La precarización del capitalismo-plataforma recurre con frecuencia a este modelo gremial, del que emplea una versión superficial en la que los términos y procesos se vacían de contenido con el único objeto de generar una narrativa que sirva a un modelo laboral del que se ha expulsado a los trabajadores, externalizándolos.
Así, se transmite la especie de que el gremio era una meritocracia pura y que el taller era una comunidad de personas libres, trabajando unidas.
La realidad es que el gremio acabó estando controlado por relaciones de poder, explotación y privilegio que se ejercían de forma descarnada, y que el taller estaba muy lejos de ser una comunidad de aprendizaje y era, fundamentalmente, un centro productivo que a través del par ‘trabajo por formación’ abría la puerta a una extensa —y endémica— casuística de abusos.
No es ajena la formación de los arquitectos al término ‘taller’. La experiencia de la Bauhaus permea aun hoy nuestro modelo educativo.
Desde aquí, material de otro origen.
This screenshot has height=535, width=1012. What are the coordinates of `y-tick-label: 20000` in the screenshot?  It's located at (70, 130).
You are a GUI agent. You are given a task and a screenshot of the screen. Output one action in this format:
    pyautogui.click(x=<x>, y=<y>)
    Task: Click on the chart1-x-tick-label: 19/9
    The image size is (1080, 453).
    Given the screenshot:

Seamos en esto claros: las referencias de Gropius al taller y al gremio artesano son, en realidad, la visión romantizada de un individuo privilegiado sobre un modelo productivo y vital que no había experimentado y del que poseía una visión glamurizada y parcial.
Se produce aquí una dicotomía. Si bien el taller artesanal es, como modelo productivo, propenso a la explotación, al eliminar esa necesidad de mano de obra barata —apelando exclusivamente a lo formativo— la fórmula de aprender en proximidad y haciendo (aunque el hacer sea simulado) resulta imbatible.
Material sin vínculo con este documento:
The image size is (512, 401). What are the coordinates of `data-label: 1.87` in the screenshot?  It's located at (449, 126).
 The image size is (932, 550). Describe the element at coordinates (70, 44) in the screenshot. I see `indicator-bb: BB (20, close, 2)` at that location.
La tentación, no obstante, de extender el taller más allá de lo educativo resultó, para los arquitectos, demasiado fuerte. Mientras los gremios decaían, sustituidos por empresas e industrias, los estudios de arquitectura sufrían una regresión a un modelo agotado siglos atrás. Lo que pudo ser inocente superficialidad para Gropius es, en el siglo XXI, una impostura cuyo único objeto es la explotación.
En 2020 nos hemos enfrentado a una reordenación de todo lo que dábamos por seguro. La recuperación de la docencia presencial (o semipresencial) de Proyectos ha sido uno de los principales objetivos de los docentes y alumnos de arquitectura. El método del taller ha resultado ser tan efectivo que cambiando los medios (proyecciones en vez de planos, tabletas gráficas, dibujos en cámara, etc.) y a pesar de las innegables disfunciones, el sistema sigue funcionando.
Sin embargo, —de nuevo la dualidad— mientras que el taller ha permitido mantener la enseñanza en circunstancias difíciles, su perversión empresarial ha llevado las cotas de explotación a límites desconocidos en los que se obliga a los trabajadores a encender las cámaras web para controlarlos o se les pone en ERTE para después obligarles a seguir trabajando.
Más allá del reaccionario “Esto siempre ha sido así”, siempre hay lugar para la evolución: El modelo del taller de proyectos es, en lo docente, sólido y mejorable. En ello estamos aplicados e implicados profesores y alumnos.
En lo laboral es, me temo, insalvable. Y lo viene siendo desde el siglo XVIII.